Leonid Pavlovich Potapov (; 6 July 1905 – 9 October 2000) was a 20th-century ethnographer specialising in the study of peoples of southern Siberia.

Early life and education
Leonid Potapov was born in the Altai city of Barnaul. From his early years Potapov showed interest to ethnography of his native land, travelling to study the culture of Altaians with a known Altaist Andrey V. Anokhin. He visited Alatai in 1925 to gather ethnographic material on behalf of the Russian Geographical Society. He graduated from the geographical department of the Leningrad State University with a major in ethnography in 1928. Here he had studied with Lev Sternberg,  Vladimir Bogoraz,  Dmitrii Zelenin, Sergei Rudenko. Alexander Samoylovich, and Sergey Malov tutored him in Türkic languages.

Career
Following his graduation Potapov was appointed a head of scientific department in an Uzbek research institute, leading ethnographic expeditions to various areas of Uzbekistan.

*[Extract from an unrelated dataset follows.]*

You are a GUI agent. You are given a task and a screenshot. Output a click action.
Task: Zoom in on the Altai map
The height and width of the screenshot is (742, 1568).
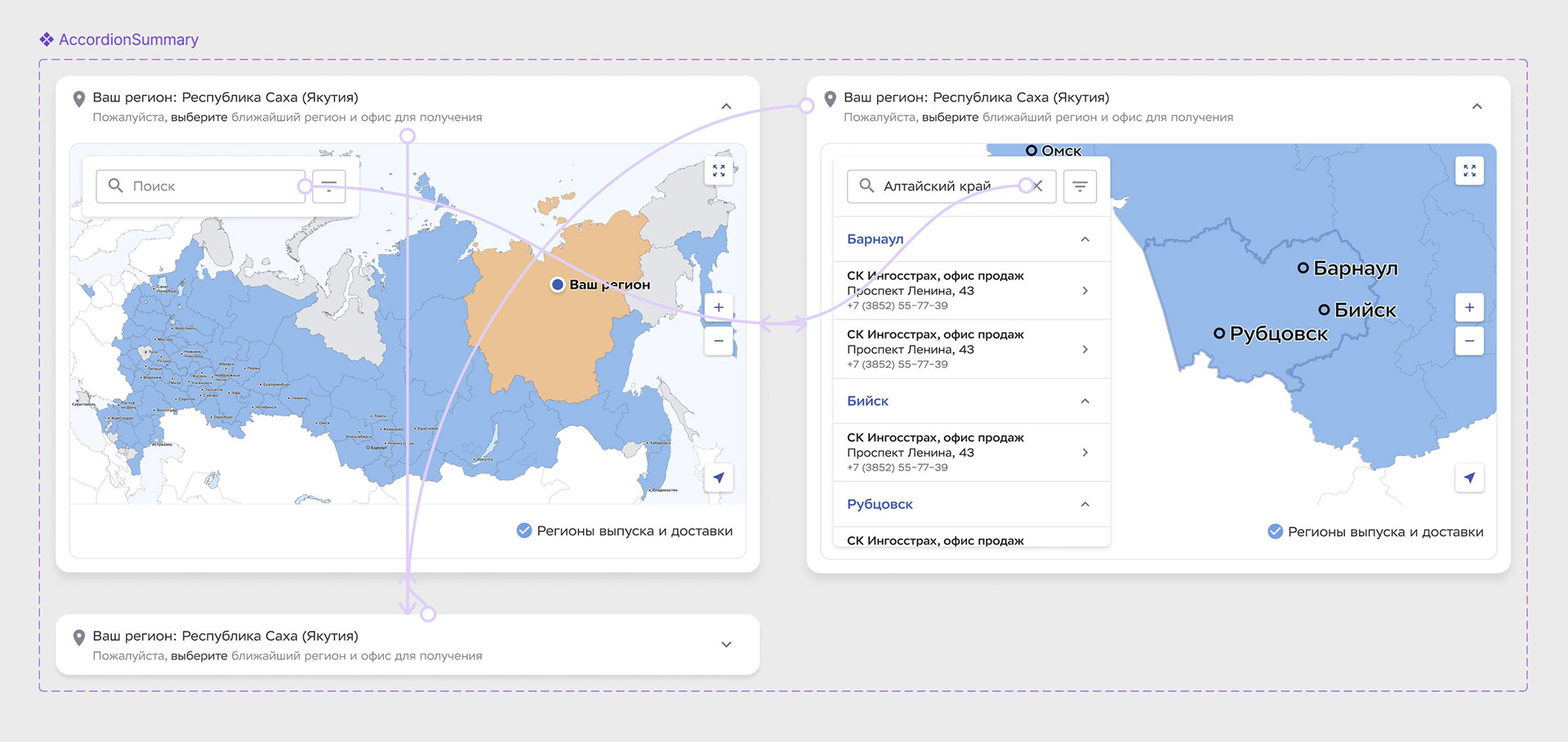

Doctor of Historical sciences, professor, "Tuva ASSR Honored Worker of Science", an outstanding researcher of history and culture of Altaians, Shors, Khakases, Tuvinians and other peoples of southern Siberia. He continued to collect material, publishing his first major text Essays on Shoria history in 1931 and continued with his post graduate work at the USSR Academy of Sciences. He accepted Marxism-Leninism and its application to ethnography. After completing his postgraduate study, Potapov headed the Siberia and ethnography department of the State Ethnographical Museum of the USSR peoples in the Kunstkamera and conducted research work at the USSR Academy of Science's History of Material Culture Institute.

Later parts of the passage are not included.